═════ Available data

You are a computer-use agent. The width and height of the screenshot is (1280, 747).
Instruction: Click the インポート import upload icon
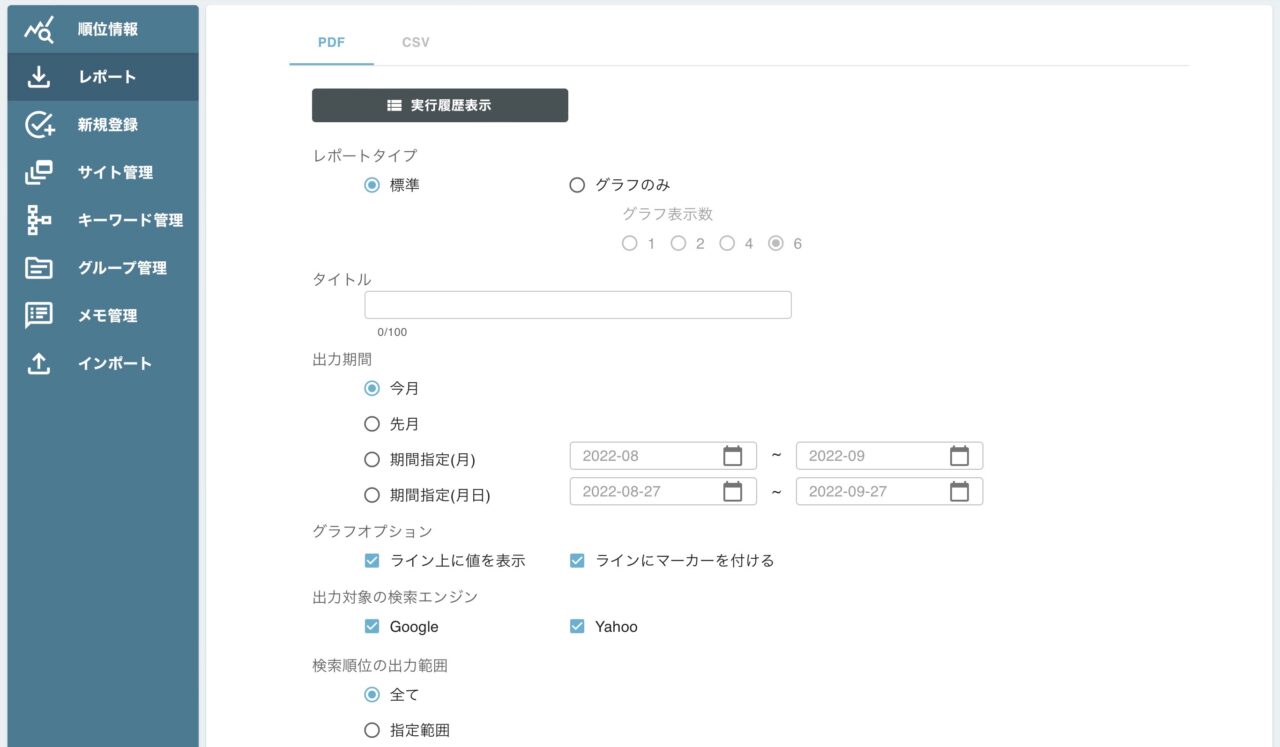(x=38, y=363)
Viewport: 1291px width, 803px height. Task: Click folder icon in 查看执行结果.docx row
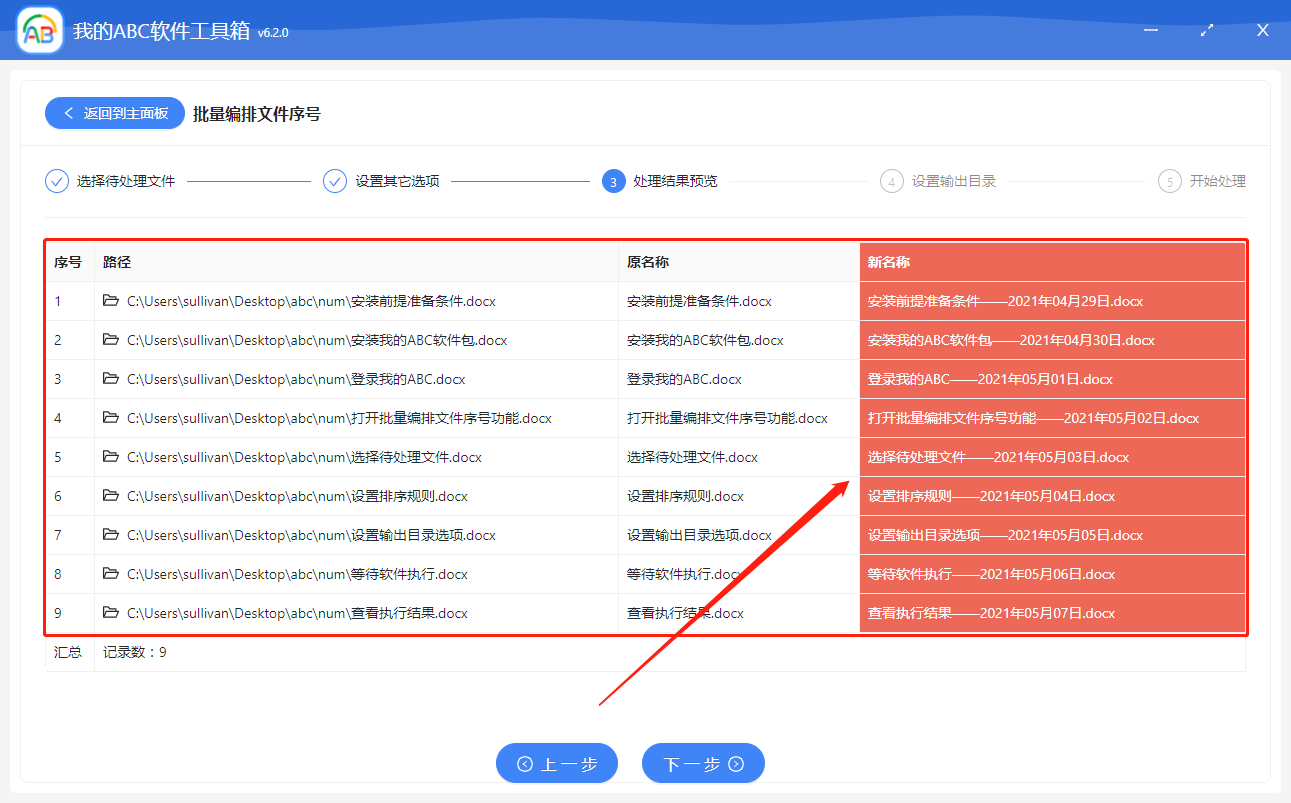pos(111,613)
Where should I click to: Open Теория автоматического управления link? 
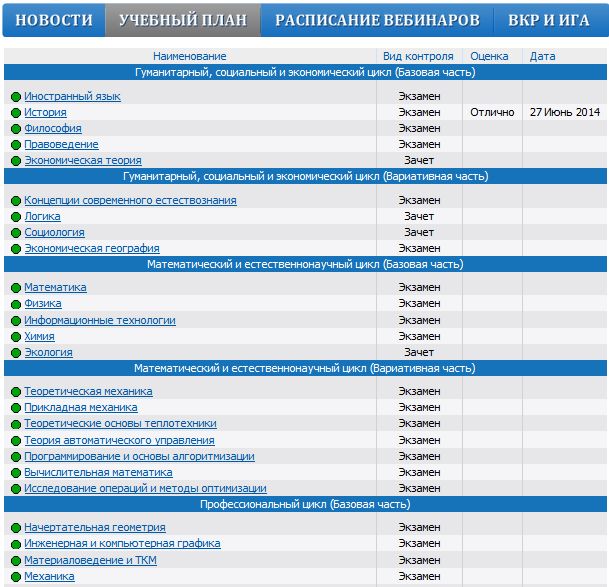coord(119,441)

══════════

> Task prompt: Each record is to be restated word for word; no picture goes in.

> Written response:
You are a computer-use agent. The width and height of the screenshot is (1280, 747).
Instruction: Click the インポート import upload icon
(x=38, y=363)
Viewport: 1291px width, 803px height. Task: Click folder icon in 查看执行结果.docx row
pos(111,613)
Where should I click to: Open Теория автоматического управления link? 
coord(119,441)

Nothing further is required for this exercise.